When you think of the people and institutions that make Canada unique, a few things come to mind: Tim Hortons, Hockey Night in Canada, CBC Radio, Neil Young, Margaret Atwood.
Canadian University Press is much lesser-known, but just as much of a landmark with several years on them all. CUP is a feisty news organization for students and by students that has been operating since 1938.
Since its founding, CUP has given voice to young Canadians and given student journalists a way to connect to their peers on the other side of the country.
Now, CUP is facing an existential crisis after being slapped with a CRA fine (hey, we're journalists, not accountants) on the heels of the bankruptcy of its advertising arm, Campus Plus.
Everyone knows these are not the best of days for making money with journalism, yet the importance of sharing what is happening on Canadian campuses has never been greater. This year alone, stories depicting important aspects of campus life became national stories that made it into your living room thanks to student reporters who used CUP's resources to tell the story.
Last month, the conversation between several UOttawa student politicians joking about sexually assaulting their female colleague was first told in The Fulcrum; editors consulted CUP's lawyer before publication.
In January, University of New Brunswick professors went on strike and The Brunswickan's breaking story drew so many readers the site crashed. We shared it with students everywhere.
In September, offensive frosh chants depicting rape of underage girls from coast-to-coast were lambasted. The editor from The SMU Journal at Saint Mary's University began working on the story days before it broke nationally.
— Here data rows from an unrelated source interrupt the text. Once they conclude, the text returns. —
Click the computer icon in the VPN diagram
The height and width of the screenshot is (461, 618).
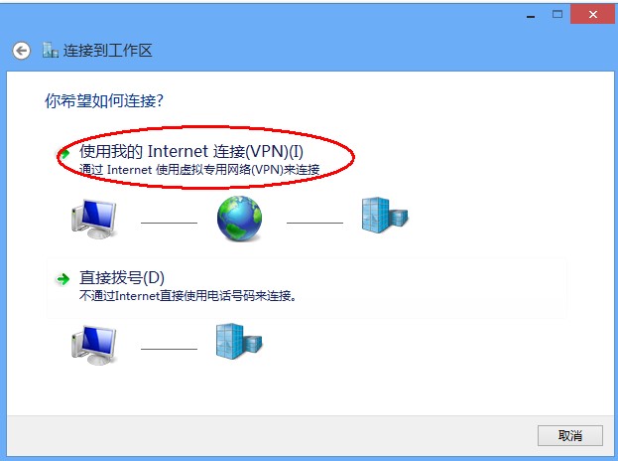coord(94,219)
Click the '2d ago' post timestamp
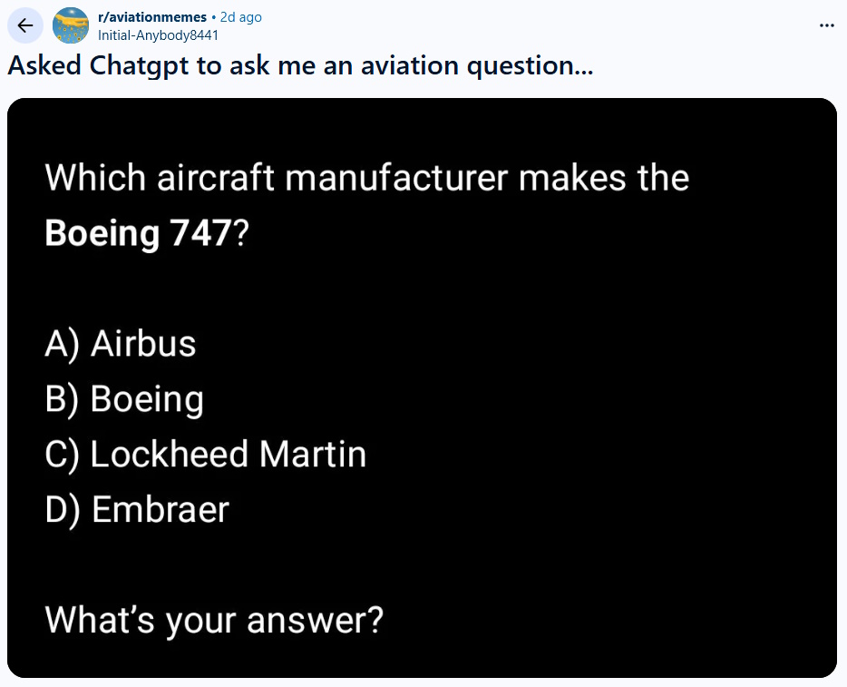 (240, 17)
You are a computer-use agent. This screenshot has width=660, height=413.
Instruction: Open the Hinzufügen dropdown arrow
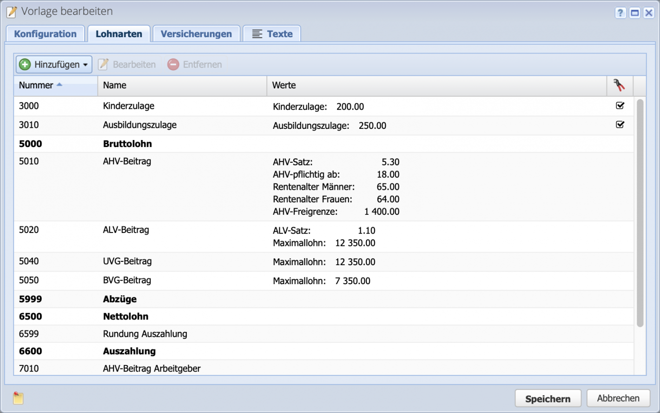pyautogui.click(x=86, y=65)
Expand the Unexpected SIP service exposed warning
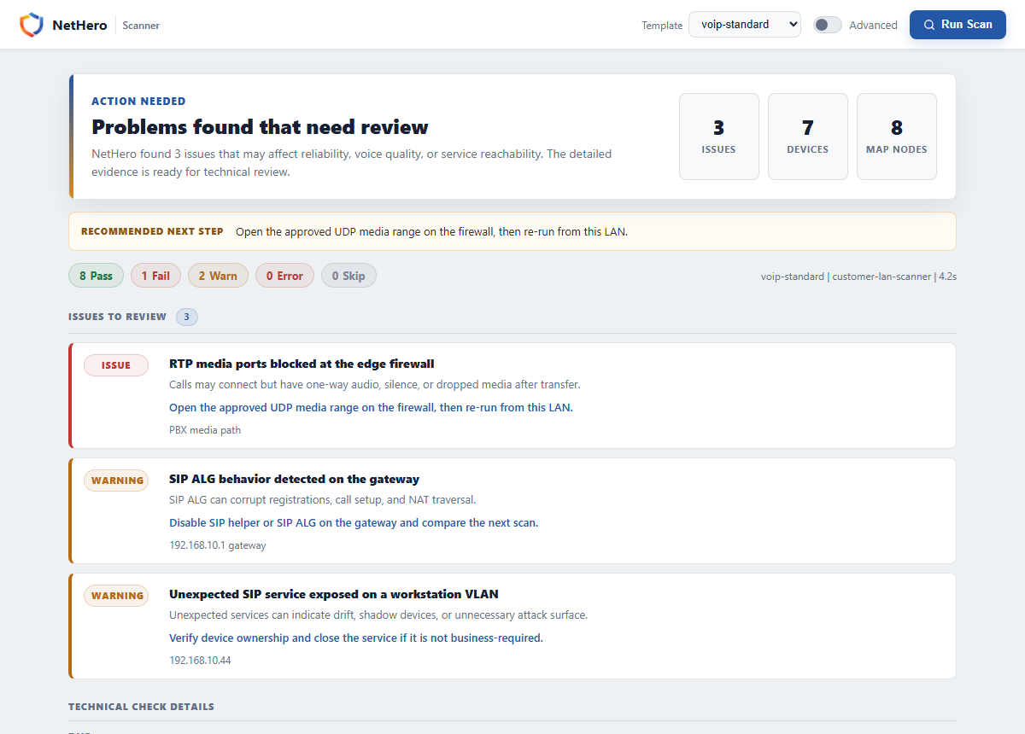This screenshot has width=1025, height=734. point(513,626)
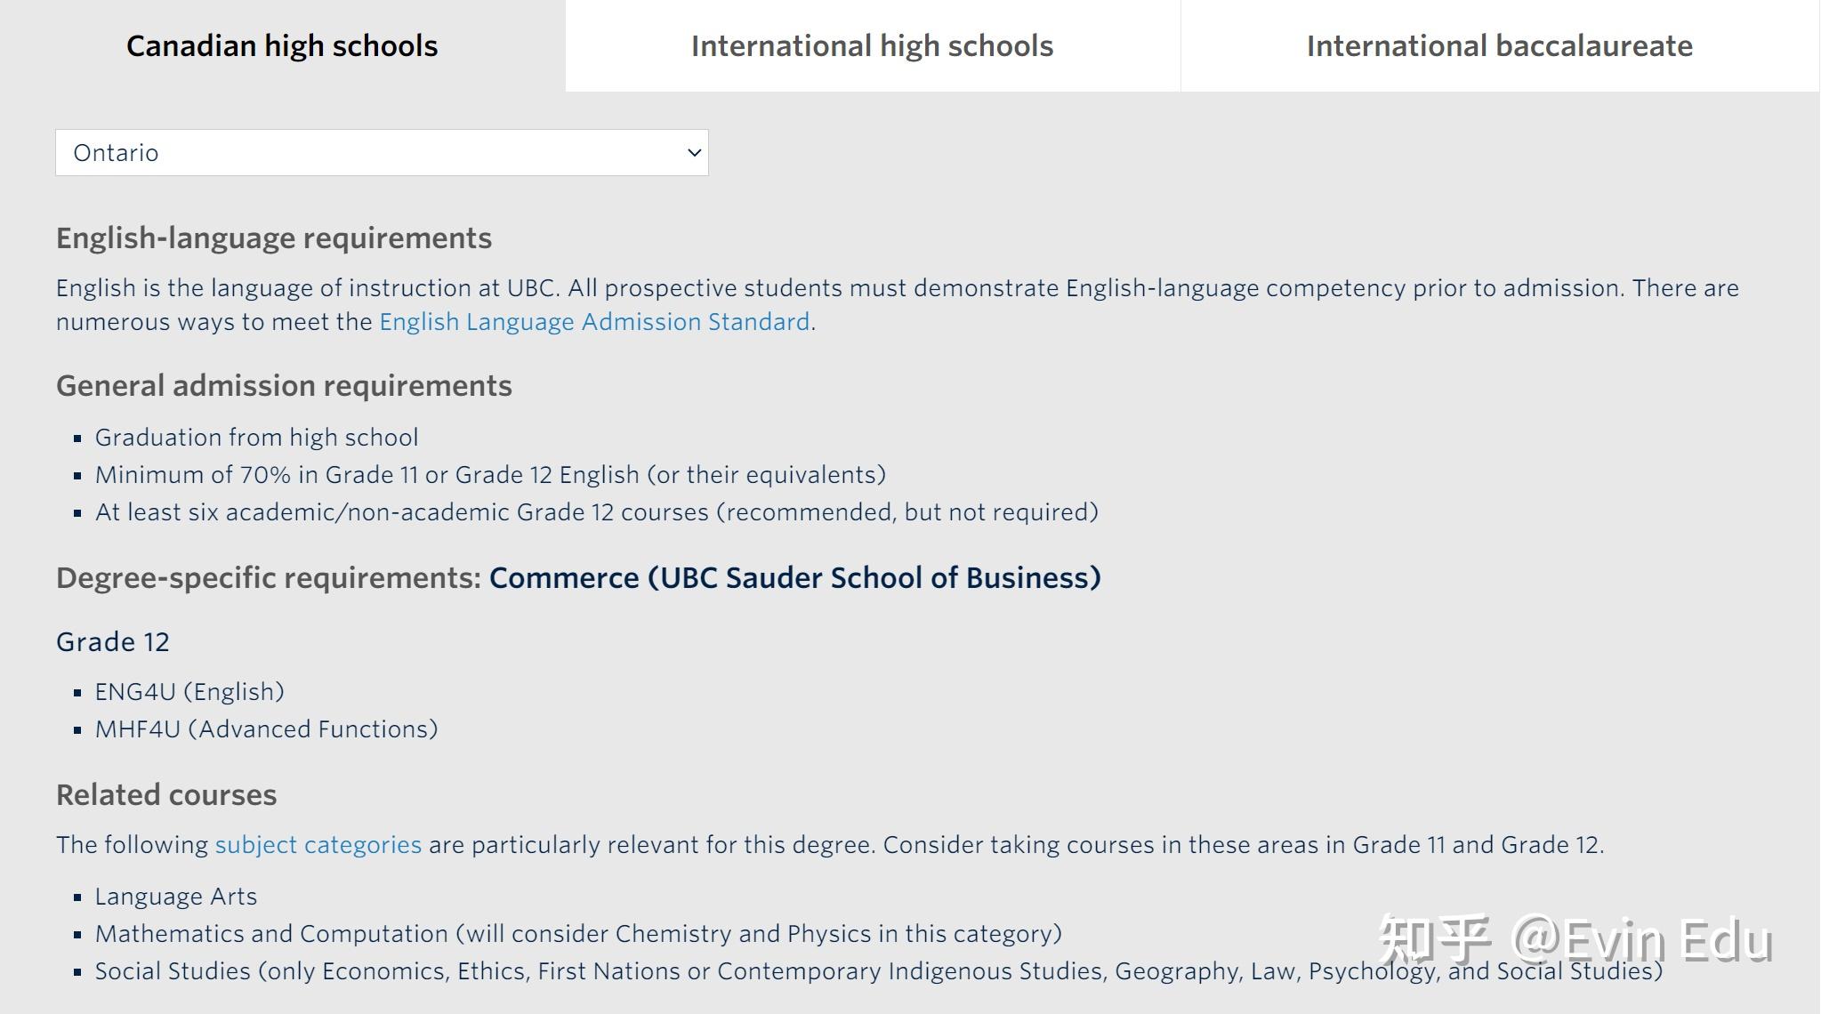
Task: Select the Canadian high schools tab
Action: coord(282,46)
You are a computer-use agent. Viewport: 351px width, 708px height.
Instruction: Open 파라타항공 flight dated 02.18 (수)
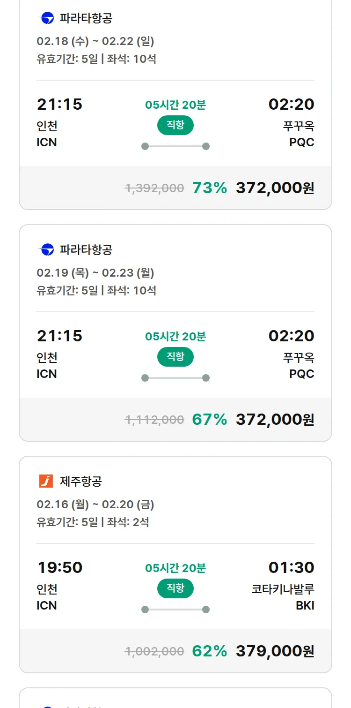point(95,41)
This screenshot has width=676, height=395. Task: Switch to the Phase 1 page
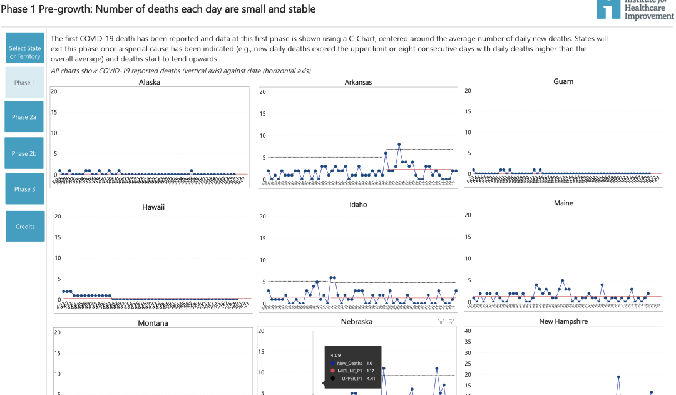click(x=25, y=83)
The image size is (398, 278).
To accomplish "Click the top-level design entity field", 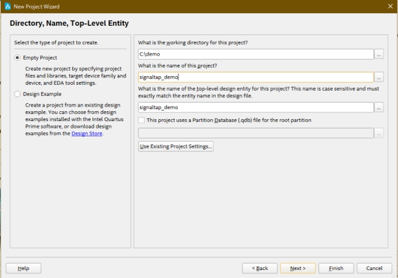I will 255,107.
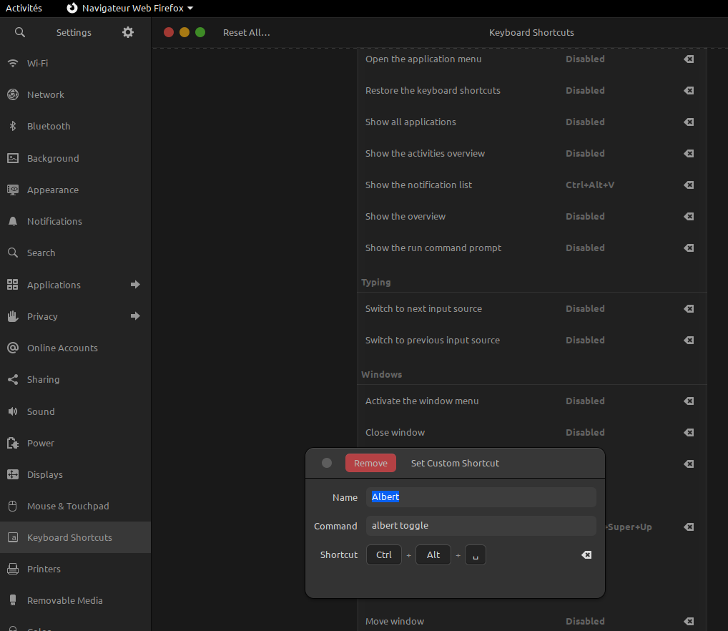
Task: Open the gear icon next to Settings
Action: [127, 32]
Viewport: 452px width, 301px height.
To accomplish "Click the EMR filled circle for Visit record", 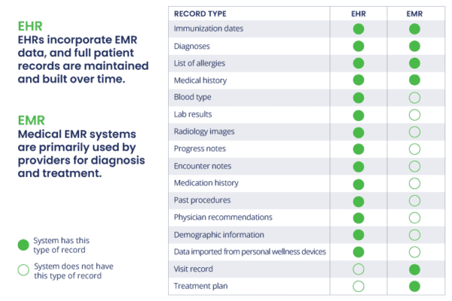I will (x=415, y=269).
CUP hosted the story, once again, making it available to students at other universities.
CUP played an essential role in the life of each of these stories and does the same for so many other stories that affect communities and campuses all over Canada.
If you know a university student who is working as a campus journalist, their job prospects might provoke some anxiety. But CUP trains your kids, the next generation of journalists, on how to hold postsecondary institutions accountable for what happens on campus and in the classroom – and for the outcomes of their education.
The difficulties CUP faces are similar to those of big media, and like big media, we've taken to social networks and crowdfunding to try to save it. Many of Canada's most well-known journalists got their start as "CUP kids" and they have donated to the effort to keep us alive. Though facing many of the same financial challenges of major media – plummeting revenue, an influx of free online content and new patterns of consuming media – student media retains its fundamental differences too.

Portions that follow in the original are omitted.